La primera que leí fue Triunfo y tragedia de Erasmo de Róterdam, la cual me deslumbró y generó en mí un ferviente deseo de leer las otras del autor. En ella Zweig enfatiza que Erasmo era la figura más brillante y gloriosa de la época del humanismo y analiza el rol que desempeñó como humanista, tanto es así que lo considera como el verdadero artífice de la Reforma, una posición que la posteridad le ha negado al humanista por haber sido, según Zweig, un teórico a secas, esto es, un hombre exclusivamente de ideas y no de acción (coyuntura que, según el biógrafo, aprovecharía al máximo Lutero, un hombre de acción y mucho menos culto que Erasmo). Zweig también demuestra que Erasmo fue un autor cuyos libros fueron enormemente leídos en vida y que, en cambio, en los tiempos modernos había pasado a ser conocido (y a regañadientes) como el autor de un único libro.

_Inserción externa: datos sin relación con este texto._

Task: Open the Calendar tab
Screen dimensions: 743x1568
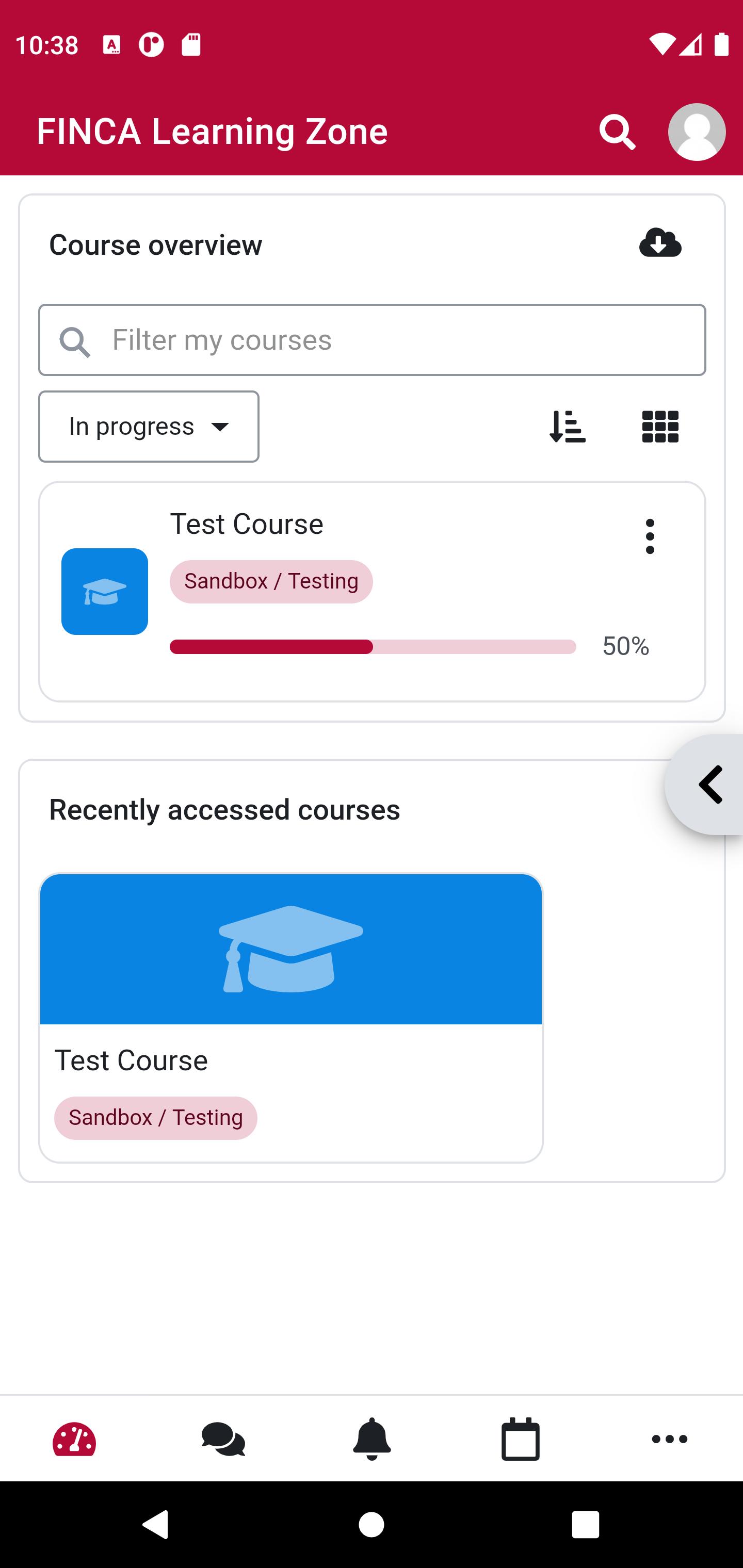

Una biografía inolvidable y, para mí, harto superior a la anterior es Magallanes. El hombre y su gesta. En ella el autor cuenta los pormenores de la primera vuelva al mundo. Es una reivindicación de Magallanes en la que se trata de vindicar su gesta y proeza. Sin duda, es una biografía verdaderamente digna de ser leída. También son excepcionales las tituladas María Antonieta (que es una obra maestra en su género), María Estuardo (otra obra maestra) y Fouché: Retrato de un hombre político. Las tres pueden sumir al lector en el mayor de los éxtasis. Las publicadas de forma póstuma son igualmente exquisitas, entre las cuales la mejor es Balzac: La novela de un novelista, aunque las tituladas Montaigne y Américo Vespucio: Relato de un error histórico —que son muy breves, y además inconclusas como la que escribió sobre Balzac— son ricas en detalles interesantes y no dejan de ser vibrantes y deliciosas como las mejores.

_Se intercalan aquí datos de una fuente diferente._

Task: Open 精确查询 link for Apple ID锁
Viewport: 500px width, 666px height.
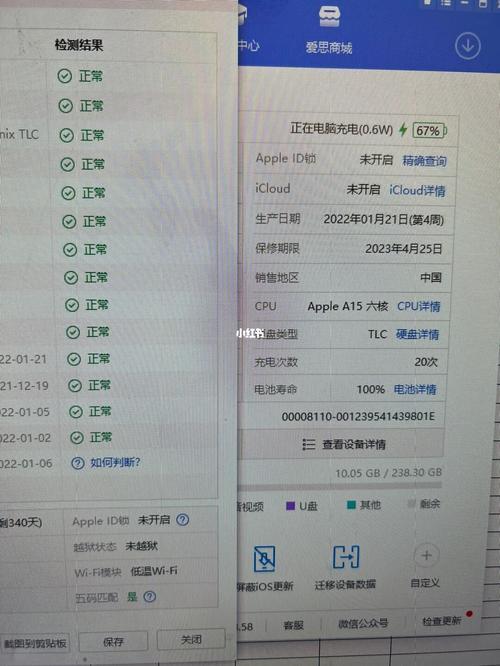Action: [x=424, y=161]
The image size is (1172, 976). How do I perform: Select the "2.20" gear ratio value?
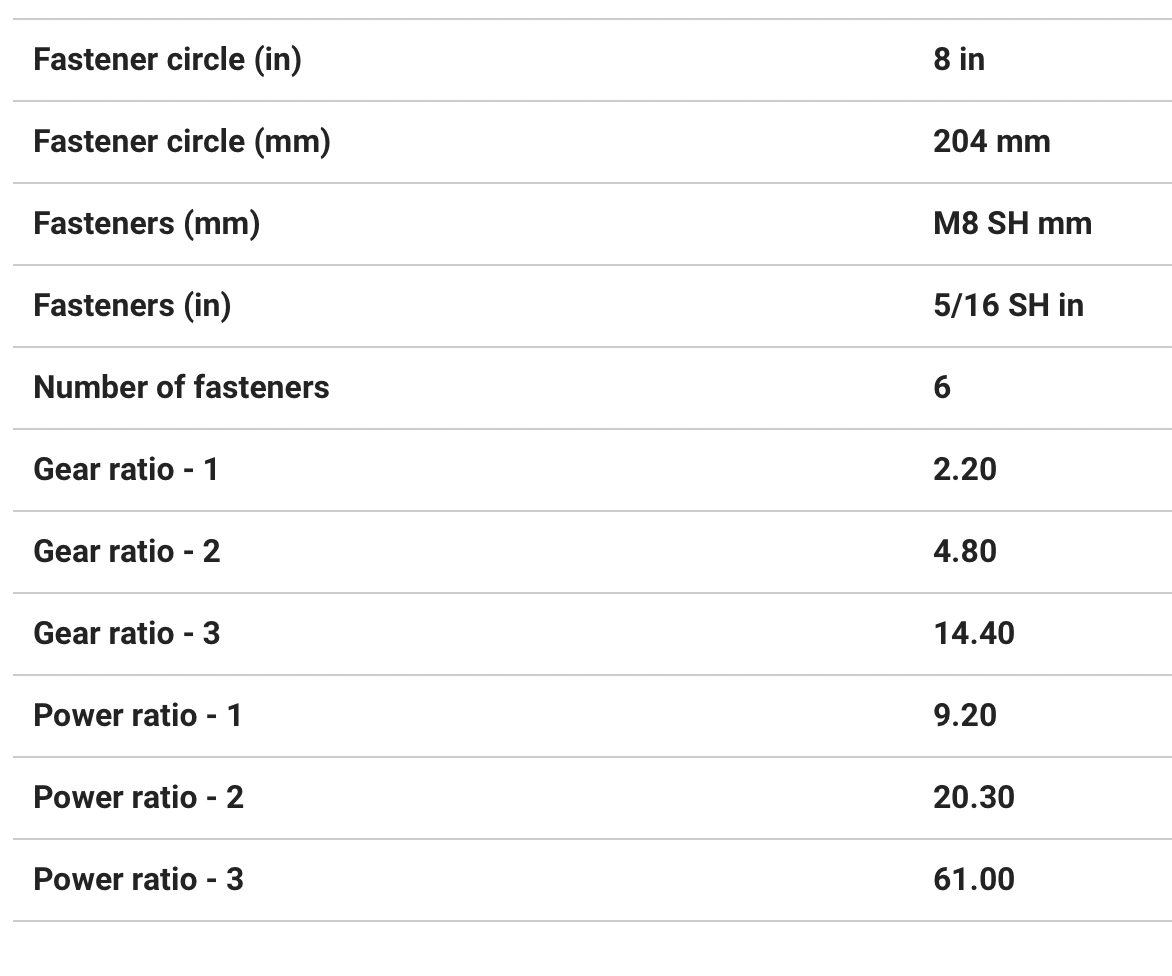[964, 470]
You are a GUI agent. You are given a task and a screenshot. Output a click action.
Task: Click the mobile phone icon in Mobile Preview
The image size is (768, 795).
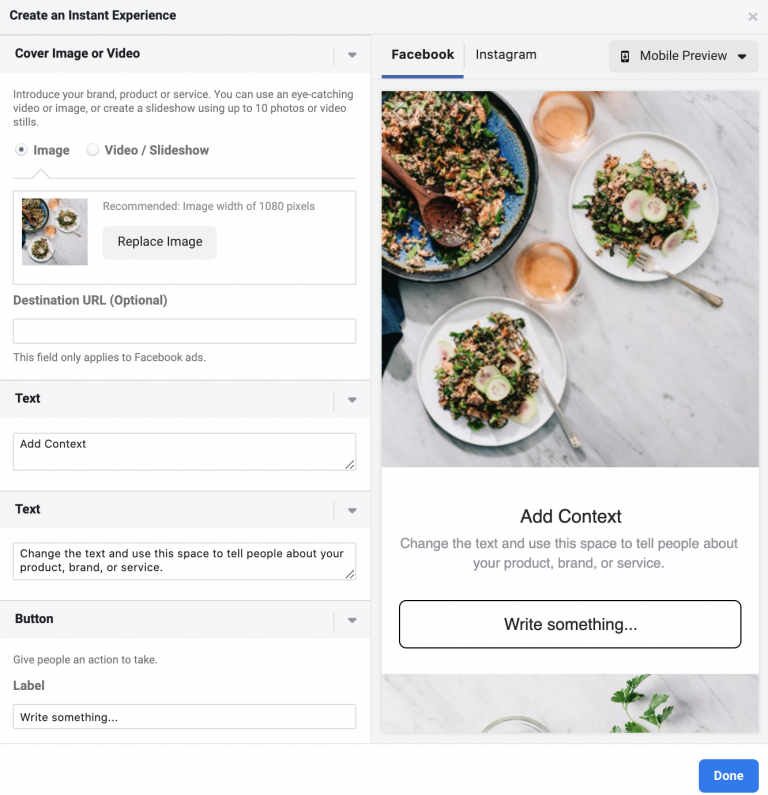pyautogui.click(x=625, y=56)
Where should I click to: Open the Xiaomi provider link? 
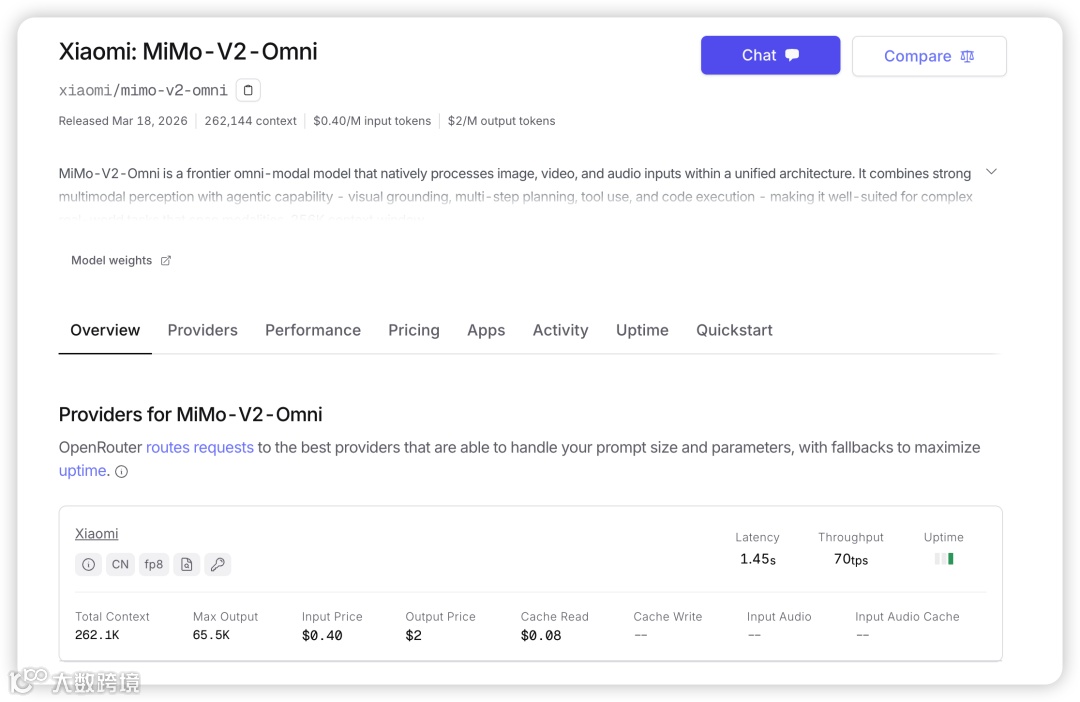coord(97,534)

La única biografía de Zweig que no me deslumbró, o al menos no con la misma embriaguez que me depararon las otras, fue Marceline Desbordes-Valmore: Biografía de una poeta. Es la más breve de todas. Y debo decir que yo no conocía a esta poeta, pero el biógrafo enfatiza que fue la poeta francesa más influyente de la época de Balzac. Otras biografías que, para mí, carecen del encanto y la fuerza expresiva que caracterizan a las mejores que debemos al genio de Zweig, son Émile Verhaeren (que, más que una biografía, se asemeja a una crítica literaria en la que se hace un recorrido por la obra del biografiado) y Romain Rolland (que parece casi un canto panfletario del papel de pacifista que éste jugó en la Primera Guerra Mundial). A Verhaeren lo considera Zweig el primer poeta moderno que escribió poesía citadina, o que describió la ciudad industrial, y a Rolland lo exalta como el primer gran novelista comprometido del siglo xx. Ambos fueron mentores y grandes amigos de Zweig, pero —quizá porque las publicó cuando estaban vivos y porque la de Verhaeren fue la primera que escribió y la de Rolland la que menos esfuerzo le costó escribir— en estas biografías, en comparación con las otras, el más grande de los biógrafos se quedó corto. Pero las mejores que escribió bastan para situarlo como el mejor biógrafo que he leído. Es, en fin, el biógrafo supremo, aunque debo recordar que existen infinidad de biógrafos que desconozco, y además en materia de lectura el gusto del lector siempre será personal y, por ello mismo, arbitrario, falible y subjetivo.